Clarksons Research Services believes shipping markets are continuing to move forward, but "wildcards" remain to potentially cloud the outlook.
Managing director Stephen Gordon said in the broker's six-monthly report that bulkers and boxships have made further gains this year, with earnings up 25% and 38% from 2017.
LNG is very positive, while "LPG market conditions have been difficult, but some positive tends are starting to filter through," he added.
The tanker sector has deteriorated further, with earnings down 29%, and, despite improvement, a tough winter looms for OSVs.
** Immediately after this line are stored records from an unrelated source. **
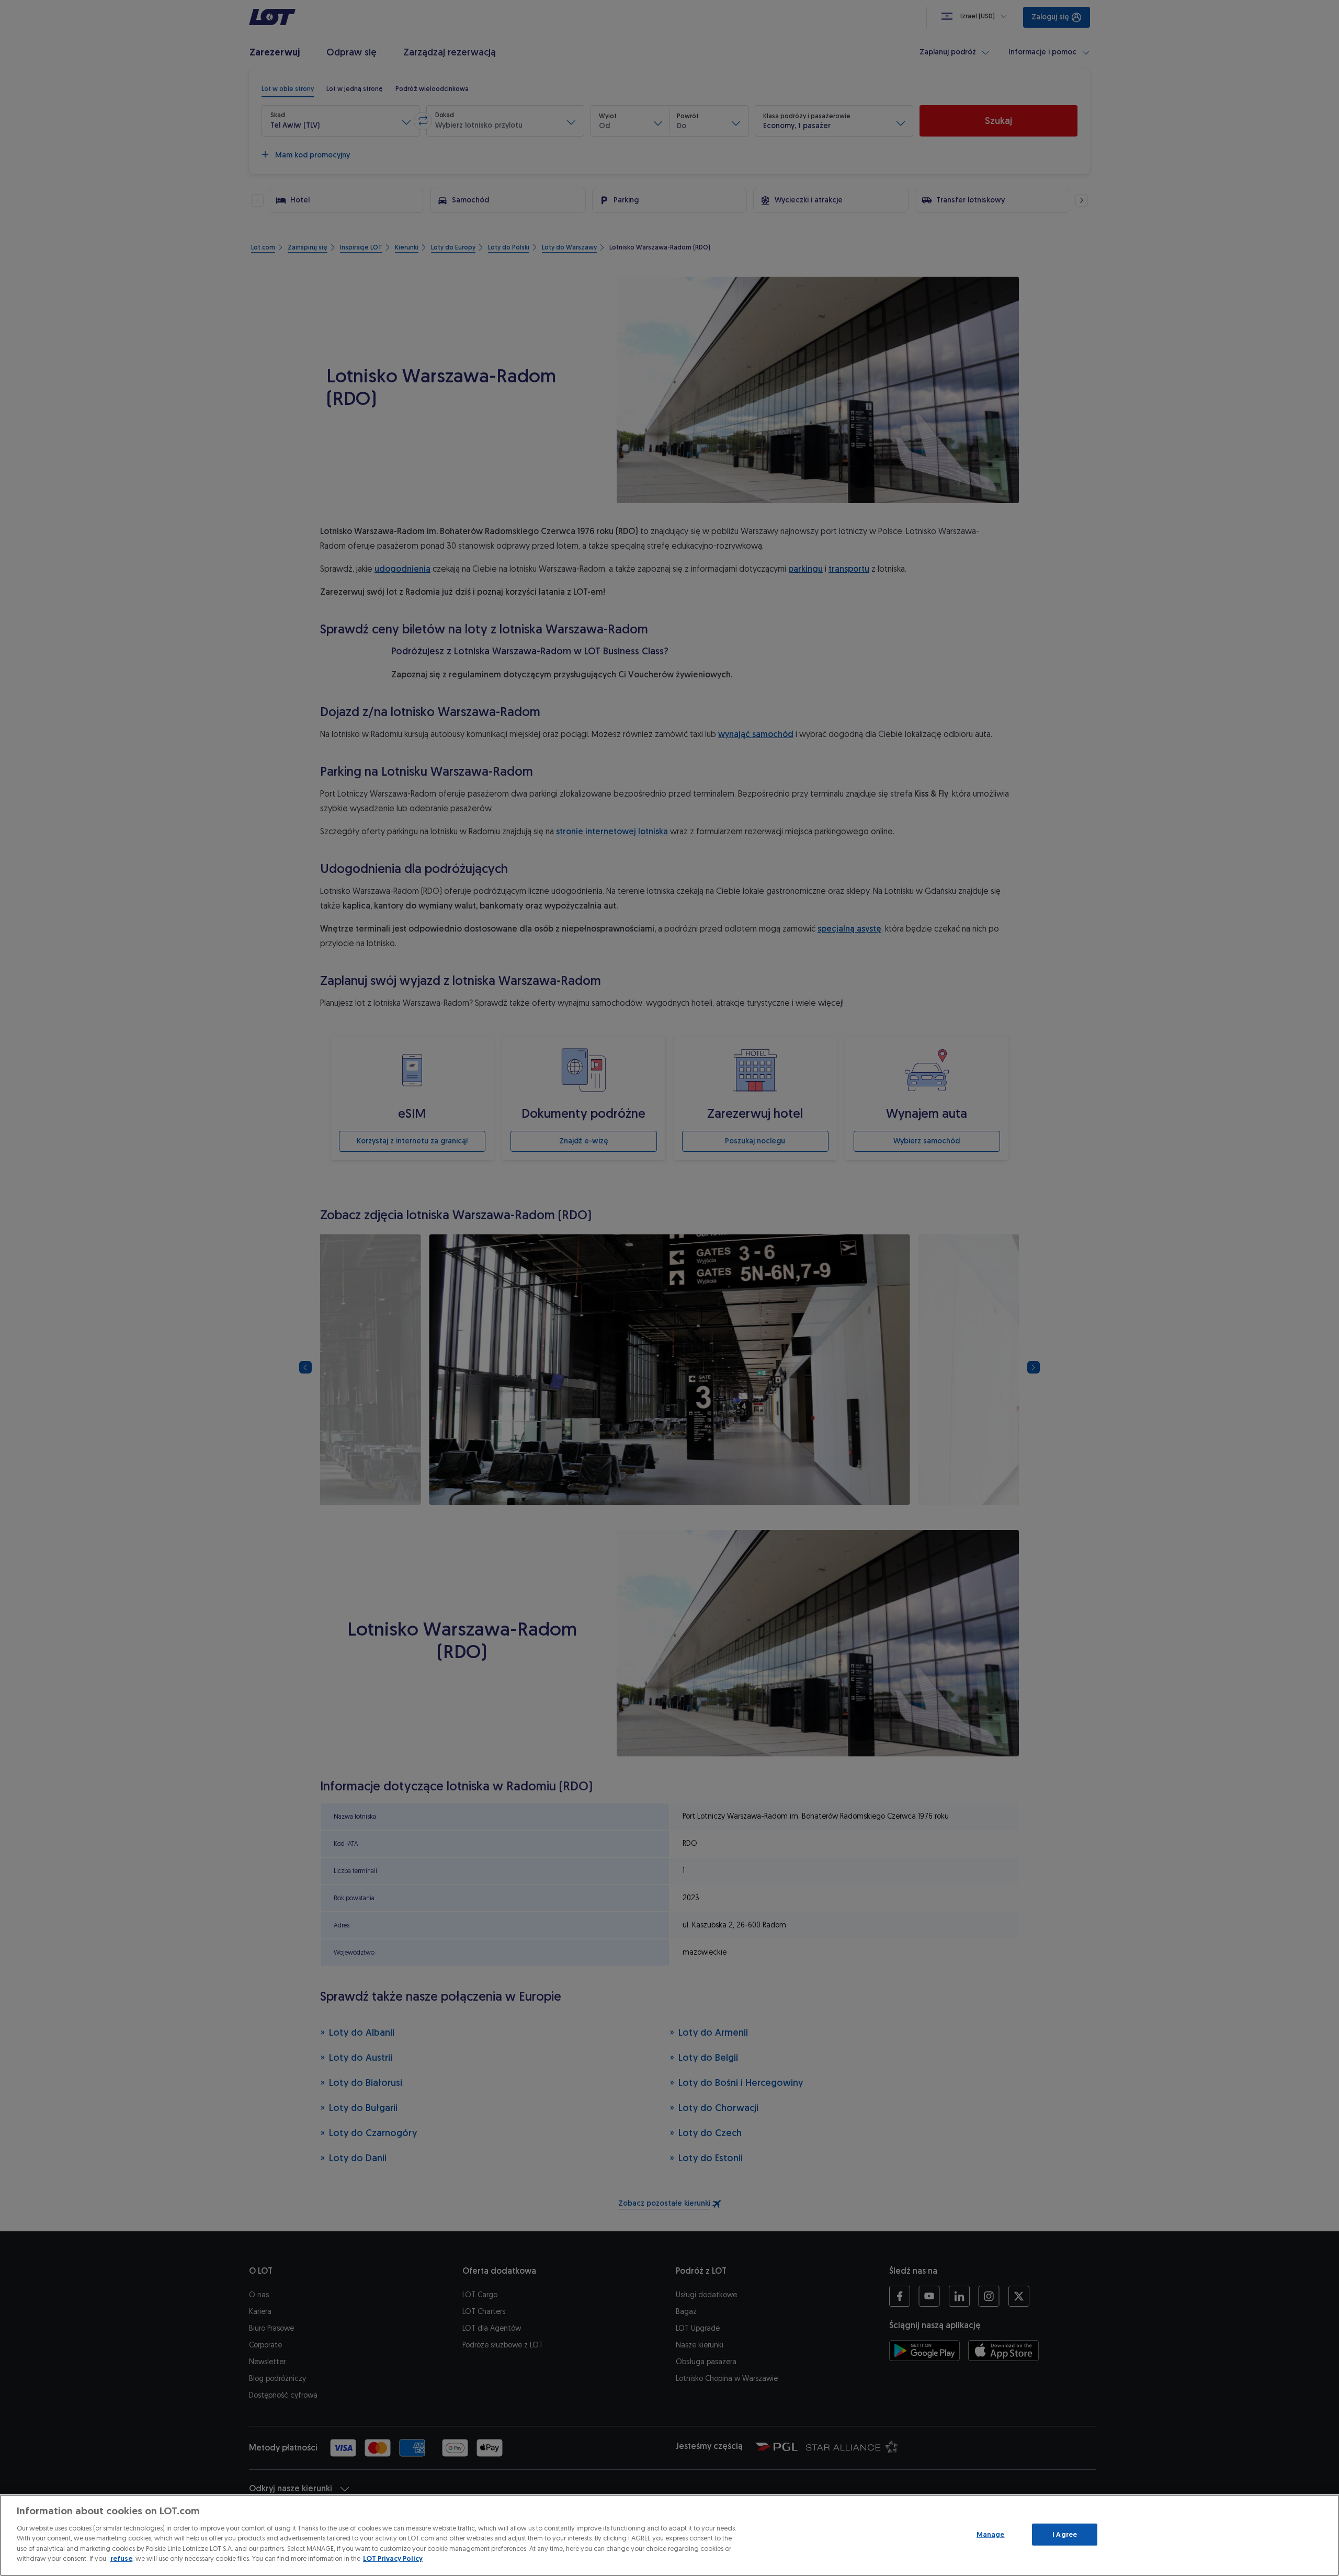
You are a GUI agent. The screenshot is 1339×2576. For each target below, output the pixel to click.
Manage (991, 2534)
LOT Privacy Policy (393, 2558)
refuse (121, 2558)
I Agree (1064, 2534)
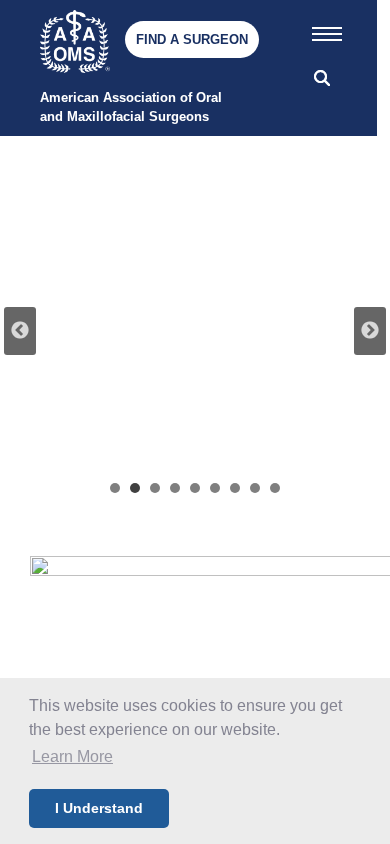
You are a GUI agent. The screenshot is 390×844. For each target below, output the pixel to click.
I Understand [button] (99, 808)
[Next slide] (370, 331)
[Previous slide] (20, 331)
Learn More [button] (72, 756)
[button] (327, 30)
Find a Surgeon (192, 39)
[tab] (115, 488)
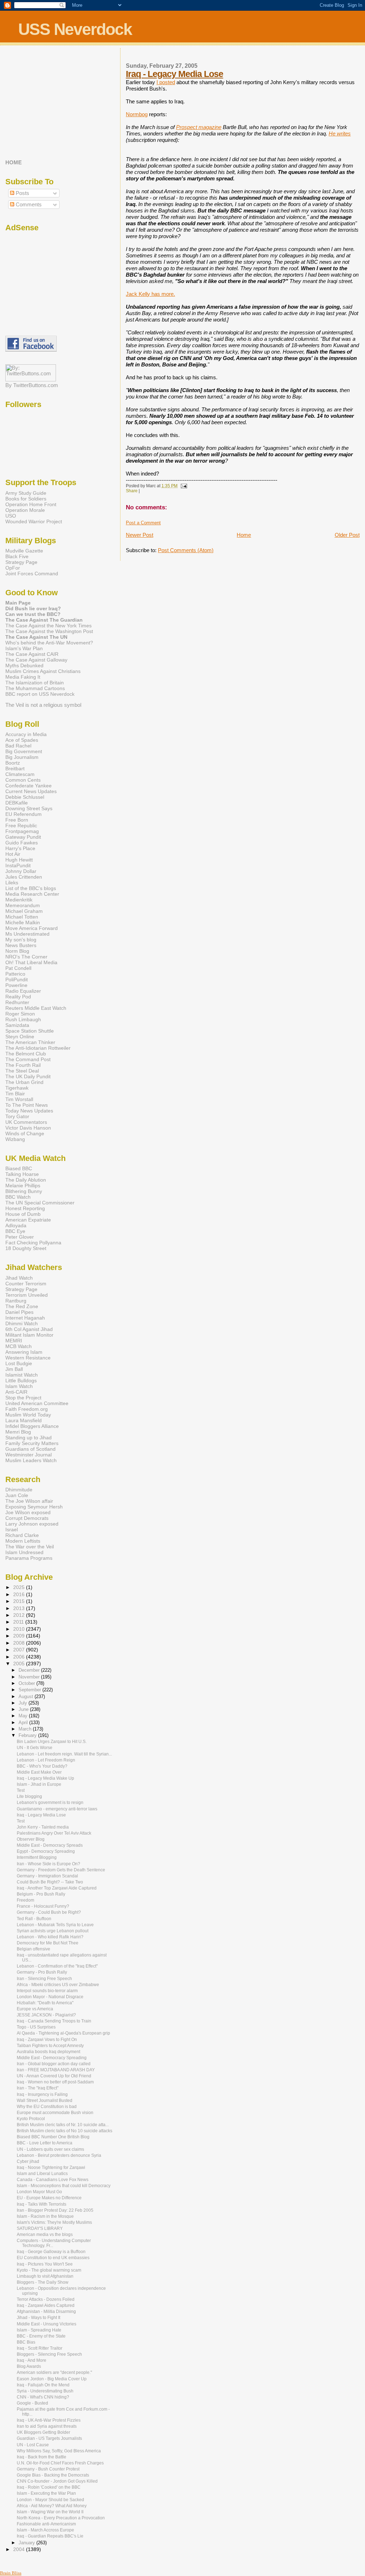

Risks seem greater than six months ago, including from rising trade tensions, he added.
Gordon said seaborne trade is projected to rise 3.1% in 2018 to 12bn tonnes, however.
Ship supply a positive
LNG and LPG volumes are expected to grow 11% and 4% respectively, with boxships at 5%, tankers at 1.4% and bulkers at 2.6%.
Vessel supply is looking "more manageable", the report said, with yard output still falling and relatively high levels of scrapping.
S&P volumes remain strong with 57m dwt sold in 2018, half of which were bulkers.
Second-hand prices are edging up for modern ships.
Consolidation remains a growing trend among owners, Gordon said.
Positive market wildcards may arise from the IMO 2020 legislation as some ships take time off for scrubber fittings, he added.
There could also be slow-steaming, more scrapping and changing oil trades as a result of the 2020 deadline.